A través de un informe mundial sobre la vigilancia de la resistencia a los antibióticos, realizado por la Organización Mundial de la Salud (OMS), se determinó que la proliferación de enfermedades bacterianas representa una amenaza creciente. Entre 2018 y 2023 la resistencia a los antibióticos aumentó más de un 40% al consumo de patógenos y fármacos monitoreados.

De acuerdo con los datos reportados por más de 100 países al Sistema Mundial de Vigilancia de la Resistencia y el Uso de los Antimicrobianos (Glass), una de cada seis bacterias confirmadas en laboratorio en 2023 resultó resistente al tratamiento con antibióticos. Por primera vez, el informe develó las estimaciones de prevalencia de resistencia a 22 antibióticos empleados para tratar afecciones del tracto urinario, gastrointestinal, del torrente sanguíneo y la gonorrea.
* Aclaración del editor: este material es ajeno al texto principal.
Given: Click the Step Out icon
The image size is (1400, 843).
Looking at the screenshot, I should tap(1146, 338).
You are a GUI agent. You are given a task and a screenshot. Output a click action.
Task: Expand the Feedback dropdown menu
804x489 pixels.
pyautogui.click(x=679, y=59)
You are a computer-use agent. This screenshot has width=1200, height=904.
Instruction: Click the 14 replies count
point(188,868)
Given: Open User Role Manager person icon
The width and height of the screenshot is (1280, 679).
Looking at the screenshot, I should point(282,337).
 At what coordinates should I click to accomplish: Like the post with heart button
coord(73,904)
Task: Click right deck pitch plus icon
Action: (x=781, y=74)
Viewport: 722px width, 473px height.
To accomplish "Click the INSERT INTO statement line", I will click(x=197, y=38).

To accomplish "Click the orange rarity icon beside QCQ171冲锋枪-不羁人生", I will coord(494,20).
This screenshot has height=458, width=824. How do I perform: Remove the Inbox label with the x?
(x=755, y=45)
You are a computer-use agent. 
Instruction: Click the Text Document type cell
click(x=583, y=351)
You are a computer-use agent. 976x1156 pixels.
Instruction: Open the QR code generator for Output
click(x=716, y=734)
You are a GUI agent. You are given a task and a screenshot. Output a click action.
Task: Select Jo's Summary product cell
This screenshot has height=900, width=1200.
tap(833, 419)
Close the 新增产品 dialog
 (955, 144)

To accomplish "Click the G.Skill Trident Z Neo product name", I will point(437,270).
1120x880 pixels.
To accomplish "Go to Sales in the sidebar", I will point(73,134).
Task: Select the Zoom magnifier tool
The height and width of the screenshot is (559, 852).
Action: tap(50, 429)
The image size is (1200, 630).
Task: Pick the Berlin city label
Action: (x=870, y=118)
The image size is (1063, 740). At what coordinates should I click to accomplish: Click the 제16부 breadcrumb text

En este tipo de afecciones, se reduce las alternativas terapéuticas y obliga al paciente a recurrir a antibióticos de último recurso, que suelen ser costosos y de difícil acceso, especialmente en países de ingresos medios y bajos.El director general de la OMS, Tedros Adhanom Ghebreyesus, alertó que “la resistencia a los antimicrobianos está superando los avances de la medicina moderna, amenazando la salud de las familias en todo el mundo» dijo.

Por lo cual, advirtió que el uso de antibióticos debe ser con responsabilidad y garantizar el acceso universal a medicamentos adecuados, con diagnósticos confiables y vacunas. Según el estudio se estima que la mayor resistencia a los antibióticos se registra en la Región de Asia Sudoriental y la del Mediterráneo Oriental, donde una de cada tres infecciones notificadas era resistente. En la Región de África, una de cada cinco infecciones era resistente. La resistencia también es más habitual y se agrava donde los sistemas de salud carecen de capacidad para diagnosticar o tratar patógenos bacterianos.